As a Werd who occasionally dabbles in creative expression of the written variety, I’ve always thought that writing fortunes for fortune cookies would be an awesome job.  Amongst the truisms and promises of longevity, I would gleefully disperse the unexpected–such as “Avoid mirrors this week” and “Your suspicions about your mother-in-law are correct.”

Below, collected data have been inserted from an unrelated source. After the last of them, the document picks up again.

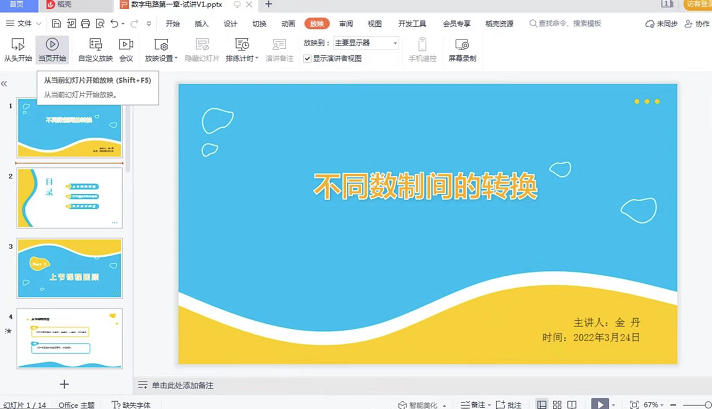Screen dimensions: 712x409
Task: Open the Insert (插入) ribbon tab
Action: [202, 22]
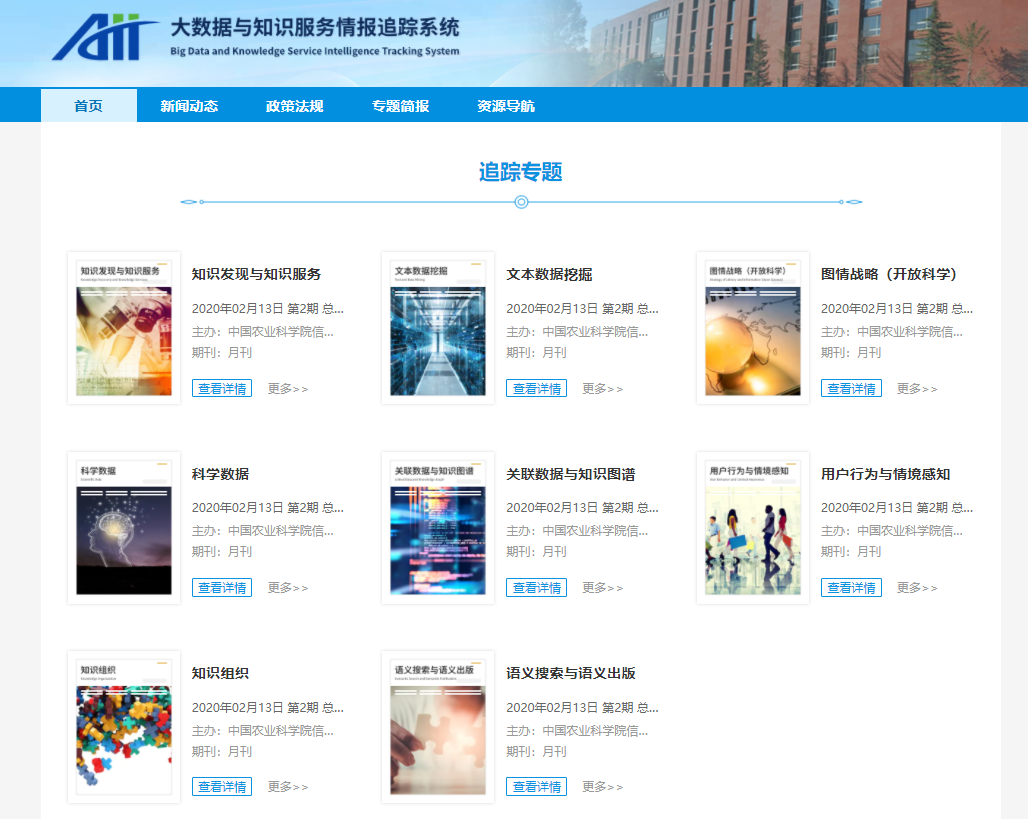Expand 更多>> for 图情战略（开放科学）
The image size is (1028, 819).
(x=917, y=389)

This week, however, I have discovered a career almost as appealing.  According to the New York Times, paint companies have lately begun giving their paints more creative names in order to lure in customers during a poor economy–names that may give no clues about the actual color, such as “Weekend in the Country” and “Prestige.”  These paint companies apparently put their employees through creative workshops that encourage them to invent a story around the color in order to come up with interesting names.  Yep, sounds like a great job to me!  So, of course, I had to take a stab at it.

WERD’S SEVEN SUGGESTIONS FOR PAINT NAMES:

Image from tlc.howstuffworks.com

  • Clockwork Orange (pea green)
  • Nebulous Future  (silver)
  • Epic Guitar Riff  (royal purple)
  • Monthly Horoscope (robin’s egg blue)
  • Inside Scoop (A Martha Stewart exclusive–deep cream/beige )
  • Anticip-pation (fuchsia)
  • And, my favorite (stolen from a friend):  Fawning Empty Nester (sunny yellow)

I think we as a nation can also benefit from this naming phenom by using it in our usual lexicon.  Think, for instance, how ordinary conversations can suddenly become much more interesting:  ”Hey man, I like that shirt–epic guitar riff is my favorite color.”  Suddenly, romance novels can acquire new depth:  ”She looked deep into his eyes, which were the perfect color of nebulous future.”

But, for now–paint companies, my resume is available upon request!